#### Task directions:
Exact copy, pictures excluded: the lines from the one containing "Task: Tap the @GusevaOlyaa handle" to the end of the listing.
^^^^^^^^^^^^^^^^
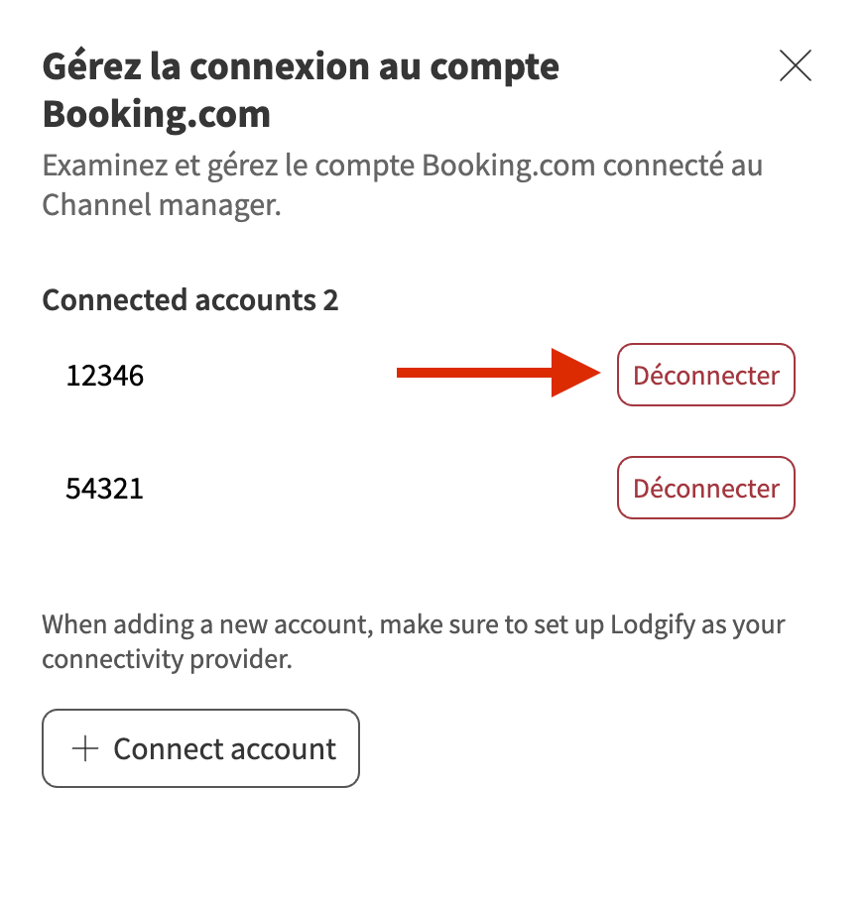The height and width of the screenshot is (898, 867).
Task: Click the "Examinez et gérez" description line
Action: click(402, 164)
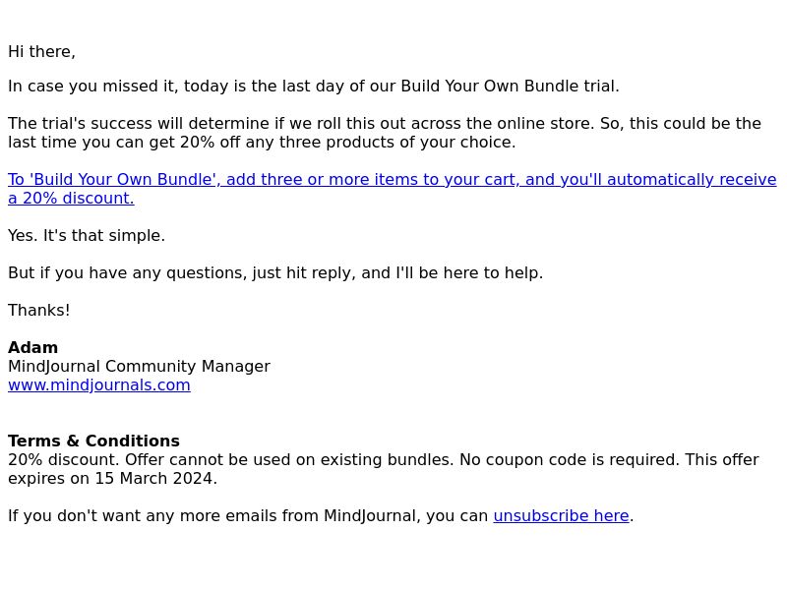Click 'Offer cannot be used on existing bundles'

click(289, 460)
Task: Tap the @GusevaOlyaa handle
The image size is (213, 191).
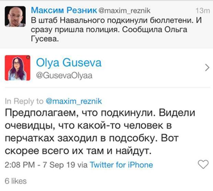Action: (x=64, y=76)
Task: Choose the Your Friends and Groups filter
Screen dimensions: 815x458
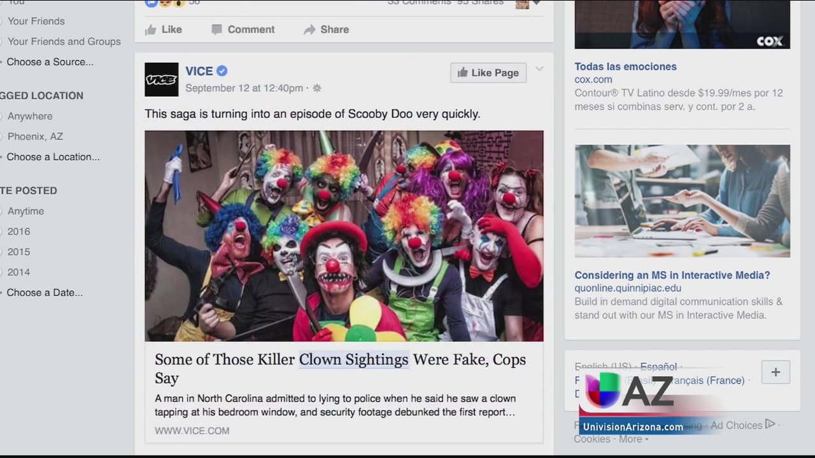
^^^^^^^^^^^^^^^^
#### Response for this exercise:
Task: Tap the @GusevaOlyaa handle
The image size is (213, 191).
Action: (x=64, y=76)
Task: Choose the Your Friends and Groups filter
Screen dimensions: 815x458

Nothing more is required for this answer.